Niatnya memang baik, tapi menurut Carla, terlalu banyak informasi yang didapat dari berbagai ahli, bisa menjadi buruk ketika kita tidak bisa menyaringnya. Bayangkan, setiap ahli punya metode yang berbeda, punya pengalaman yang berbeda, pendapat yang berbeda, value hidup yang berbeda, kalau kita gak pintar-pintar menyaring, jutru kita yang akan kewalahan dan keblinger dengan semua informasi tersebut. Ada ahli yang mrekomendasikan pemberian sleep training pada anak, ada juga yang tidak. Ada yang mengajarkan anak untuk selalu disiplin, ada juga yang memberikan kebebasan berbatas. Tidak semua pendapat dari ahli harus kita implementasikan. Harus paham betul, value hidup kita apa, anak kita seperti apa, apa yang ia butuhkan, tidak semuanya harus kita ikuti. Karena pada akhirnya, kita adalah orang tua dari anak kita, maka kita yang paling tau apa yang mereka butuhkan.

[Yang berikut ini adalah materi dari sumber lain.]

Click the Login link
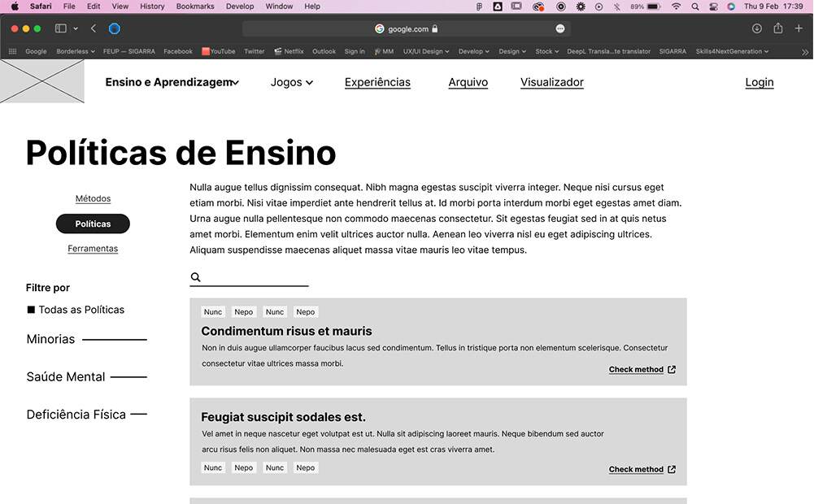The width and height of the screenshot is (814, 504). pyautogui.click(x=760, y=82)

3. Bukan Tidak Boleh Marah

Sepanjang ini saya menulis, bukan untuk melarang orang tua untuk marah. Marah adalah salah satu emosi manusia yang sangat diperlukan. Tapi, apa yang Carla sampaikan adalah tentang pengelolaannya. Bagaimana agar kita selalu hadir depan anak tanpa membawa "tombol merah besar" di dada. Karena jika tidak, tombol merah itu akan memancing anak, akan dengan mudah anak temukan dan tekan, yang akan membuat Mama berubah menjadi Godzilla. Selalu ingat, bahwa ketika kita lebih tenang, cukup istirahat, cukup nutrisi, tombol merah tersebut akan mengecil dan redup, akan sulit ditekan anak. Jadi ingat ya, yang dipelajari di sini adalah tentang menjaga kondisi kita untuk tetap fit, tetap waras, tetap tenang, supaya anak tidak mudah untuk menekan tombol Godzilla kita.
Baca Juga : 7 Rekomendasi Tempat Makan Kids Friendly di Bandung

4. Semakin Sering Marah, Semakin Sering Terulang

Pernah gak sih parents, seharian rasanya marah-maraaaaah terus. Saya sering banget, kalau mood di pagi hari sudah jelek, sudah kesal, sudah marah-marah, maka akan begitu seterusnya dalam sehari. Ada penjelasannya memang, karena ketika tombol merah kita sudah sering ditekan, dia akan lebih sering merah dan akan ditekan lagi di masa depan. 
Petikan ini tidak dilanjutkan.